Felix — the lucky one
His name means "happy, lucky" in Latin, and rarely has a name fitted better. Felix Mendelssohn was born into a brilliant Berlin family — his grandfather a famous philosopher, his father a banker — and blessed with talents that made the rest of Europe blink: composer, star conductor, virtuoso pianist, gifted painter. As a teenager he wrote music of a polish many masters never reach, including the sparkling overture to A Midsummer Night's Dream at seventeen; sixteen years later he returned to the same play and added a little processional we now call the Wedding March.

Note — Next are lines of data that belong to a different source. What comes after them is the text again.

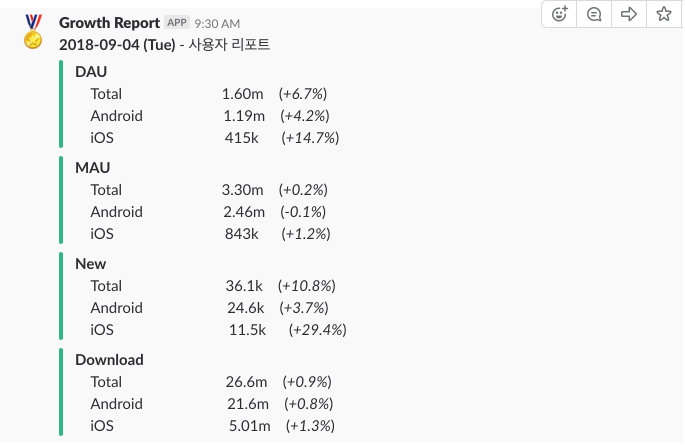Viewport: 685px width, 446px height.
Task: Click the Download section heading
Action: 109,360
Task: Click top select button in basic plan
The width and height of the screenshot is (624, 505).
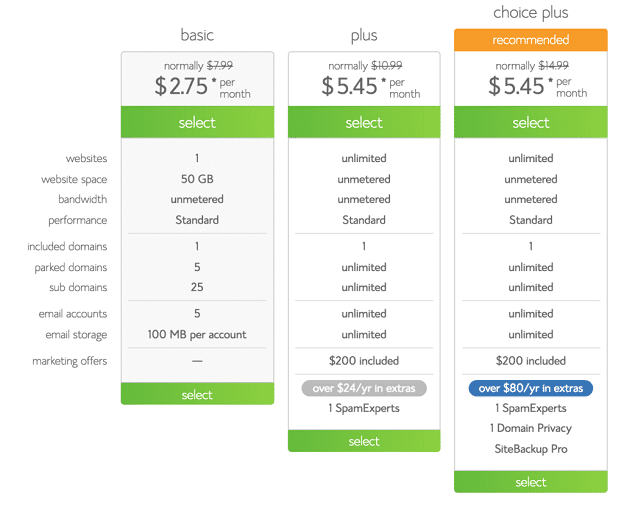Action: pos(197,123)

The man who resurrected Bach
Mendelssohn's greatest single deed belongs to musical history: at twenty, he conducted the first performance of Bach's St Matthew Passion since the composer's death — the 1829 revival that rescued Bach from decades of oblivion and set off a renaissance that has never ended. He went on to lead Leipzig's Gewandhaus Orchestra and found Germany's first conservatory, while in England Queen Victoria declared him her favourite composer and welcomed him at Buckingham Palace like family. The luck ran out early: months after the death of his beloved sister Fanny, a gifted composer herself, Mendelssohn died of a series of strokes at just thirty-eight.
Mendelssohn and Prague
Somewhere in Prague, almost every day, somebody walks down the aisle to Mendelssohn's Wedding March — the city is one of Europe's favourite places to marry, and his march has accompanied brides ever since Queen Victoria's daughter chose it for her own royal wedding in 1858. Concert-goers meet him here too: his Violin Concerto and Songs Without Words grace Prague's programmes, and whenever Bach's music fills a Prague church, a small debt is owed to the twenty-year-old who brought Bach back for all of us.